__Source passage__.
------------------------------
NMSU is being sued by Oklahoma State University over the use of the mascot, a pistol-wielding cowboy that OSU claims to have exclusive rights to. ASUNM unanimously passed Resolution 7F during Wednesday’s meeting stating that the student government body is in support of NMSU in the lawsuit.

Sen. Tori Pryor, a graduate of Oñate High School in Las Cruces, authored the resolution, which essentially states that ASUNM is on the side of UNM’s in-state sister school in the wake of the lawsuit.

“We get to pick on (NMSU), but OSU doesn’t get to touch them,” Pryor said during discussion of the resolution. “It’s our state. It’s our rivalry.”

The lawsuit, filed in Oklahoma, accuses NMSU of violating trademark rights by using an image of Pistol Pete that looks similar to OSU’s current depiction of its mascot. The attorney for OSU has demanded a jury trial.
------------------------------
[Excerpt from a dataset]
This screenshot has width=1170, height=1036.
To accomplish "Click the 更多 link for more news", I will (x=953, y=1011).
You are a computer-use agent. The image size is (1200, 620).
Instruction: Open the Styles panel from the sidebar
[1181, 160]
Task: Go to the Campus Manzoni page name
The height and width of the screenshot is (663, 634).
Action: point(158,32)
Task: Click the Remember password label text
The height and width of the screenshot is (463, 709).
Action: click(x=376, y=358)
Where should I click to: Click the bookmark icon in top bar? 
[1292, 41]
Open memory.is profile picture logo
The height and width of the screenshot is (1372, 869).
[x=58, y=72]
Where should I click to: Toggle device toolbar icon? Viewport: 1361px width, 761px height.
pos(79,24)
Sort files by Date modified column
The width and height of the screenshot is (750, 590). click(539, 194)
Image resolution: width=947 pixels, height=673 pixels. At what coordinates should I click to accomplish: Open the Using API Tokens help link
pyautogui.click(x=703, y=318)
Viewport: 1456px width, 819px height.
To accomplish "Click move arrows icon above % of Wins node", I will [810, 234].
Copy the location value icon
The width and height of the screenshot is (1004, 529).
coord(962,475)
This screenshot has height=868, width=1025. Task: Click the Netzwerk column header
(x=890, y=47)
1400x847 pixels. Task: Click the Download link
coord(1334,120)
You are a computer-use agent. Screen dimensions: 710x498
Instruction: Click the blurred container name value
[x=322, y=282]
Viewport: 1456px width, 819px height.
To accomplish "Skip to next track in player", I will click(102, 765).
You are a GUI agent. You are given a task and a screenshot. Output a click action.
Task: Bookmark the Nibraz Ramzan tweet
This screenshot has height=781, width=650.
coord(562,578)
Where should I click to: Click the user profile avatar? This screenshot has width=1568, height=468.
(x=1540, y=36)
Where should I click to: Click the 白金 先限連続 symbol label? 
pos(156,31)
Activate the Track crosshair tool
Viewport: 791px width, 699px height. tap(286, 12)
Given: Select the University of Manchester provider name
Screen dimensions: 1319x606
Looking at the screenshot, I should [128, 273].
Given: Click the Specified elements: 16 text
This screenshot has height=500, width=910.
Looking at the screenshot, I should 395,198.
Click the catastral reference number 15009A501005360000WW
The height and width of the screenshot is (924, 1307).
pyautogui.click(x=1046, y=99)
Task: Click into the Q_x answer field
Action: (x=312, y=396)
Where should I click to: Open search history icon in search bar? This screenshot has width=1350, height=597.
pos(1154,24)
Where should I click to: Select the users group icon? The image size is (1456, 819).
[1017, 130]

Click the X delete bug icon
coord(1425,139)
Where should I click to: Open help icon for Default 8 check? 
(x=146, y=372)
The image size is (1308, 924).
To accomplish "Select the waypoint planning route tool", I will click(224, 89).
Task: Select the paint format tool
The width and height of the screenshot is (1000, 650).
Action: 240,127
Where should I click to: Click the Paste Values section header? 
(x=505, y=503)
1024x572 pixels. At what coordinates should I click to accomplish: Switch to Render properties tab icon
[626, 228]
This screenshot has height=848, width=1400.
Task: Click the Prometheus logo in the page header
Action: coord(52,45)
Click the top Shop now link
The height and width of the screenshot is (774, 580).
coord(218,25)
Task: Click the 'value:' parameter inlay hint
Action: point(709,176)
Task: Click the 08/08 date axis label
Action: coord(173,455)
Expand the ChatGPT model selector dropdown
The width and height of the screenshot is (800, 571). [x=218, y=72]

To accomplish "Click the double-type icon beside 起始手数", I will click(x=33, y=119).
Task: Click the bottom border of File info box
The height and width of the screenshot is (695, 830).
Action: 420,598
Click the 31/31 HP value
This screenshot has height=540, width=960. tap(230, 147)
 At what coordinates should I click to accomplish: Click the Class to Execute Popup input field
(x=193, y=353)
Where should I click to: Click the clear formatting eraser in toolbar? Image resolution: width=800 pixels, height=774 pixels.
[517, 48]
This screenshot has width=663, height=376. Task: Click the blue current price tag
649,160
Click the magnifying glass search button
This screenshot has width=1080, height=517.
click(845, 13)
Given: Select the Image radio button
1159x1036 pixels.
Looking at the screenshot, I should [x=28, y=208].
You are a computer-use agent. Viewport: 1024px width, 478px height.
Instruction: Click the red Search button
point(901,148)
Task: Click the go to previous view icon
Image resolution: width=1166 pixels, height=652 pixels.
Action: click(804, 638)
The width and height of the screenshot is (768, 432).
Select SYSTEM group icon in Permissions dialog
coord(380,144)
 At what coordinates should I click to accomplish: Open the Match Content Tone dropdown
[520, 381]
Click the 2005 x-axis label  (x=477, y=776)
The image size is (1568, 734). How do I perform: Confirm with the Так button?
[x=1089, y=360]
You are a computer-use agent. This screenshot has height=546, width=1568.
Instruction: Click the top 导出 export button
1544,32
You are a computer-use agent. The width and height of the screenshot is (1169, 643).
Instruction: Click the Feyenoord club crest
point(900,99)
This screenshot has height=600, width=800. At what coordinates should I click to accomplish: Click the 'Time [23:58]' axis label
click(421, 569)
------------------------------
__Short problem__.
Continue the article on the Pistol Pete mascot lawsuit, picking up after its final sentence.

__Expected answer__.
The image OSU is referring to was widely used by NMSU from the 1960s until its re-design in 2006, according to NMSU’s Heritage Council. However, NMSU recently sold pennants with the original mascot in its bookstore.

Pryor said the lawsuit affects UNM because Pistol Pete is the inspiration for one of UNM’s most popular traditions: Red Rally, which occurs every year before the UNM-NMSU football game and features the burning of a Pistol Pete replica as the main attraction. She said that without Pistol Pete, Red Rally wouldn’t be the same. Her fellow senators agreed.

“As a freshman I went to Red Rally, and it completely changed my view of UNM,” Sen. Kyle Biederwolf said.

Sen. Moises Ibarra, also an Oñate High School graduate, said the event was one of the things that stood out to him the most when learning about UNM.

“Red Rally was one of the things that really attracted me,” Ibarra said.

There was no controversy over the issue during the discussion period for the resolution.

Red Rally has been featured on Sports Illustrated’s 102 Things to Do before You Graduate. Hundreds of UNM students attend the event, Pryor said.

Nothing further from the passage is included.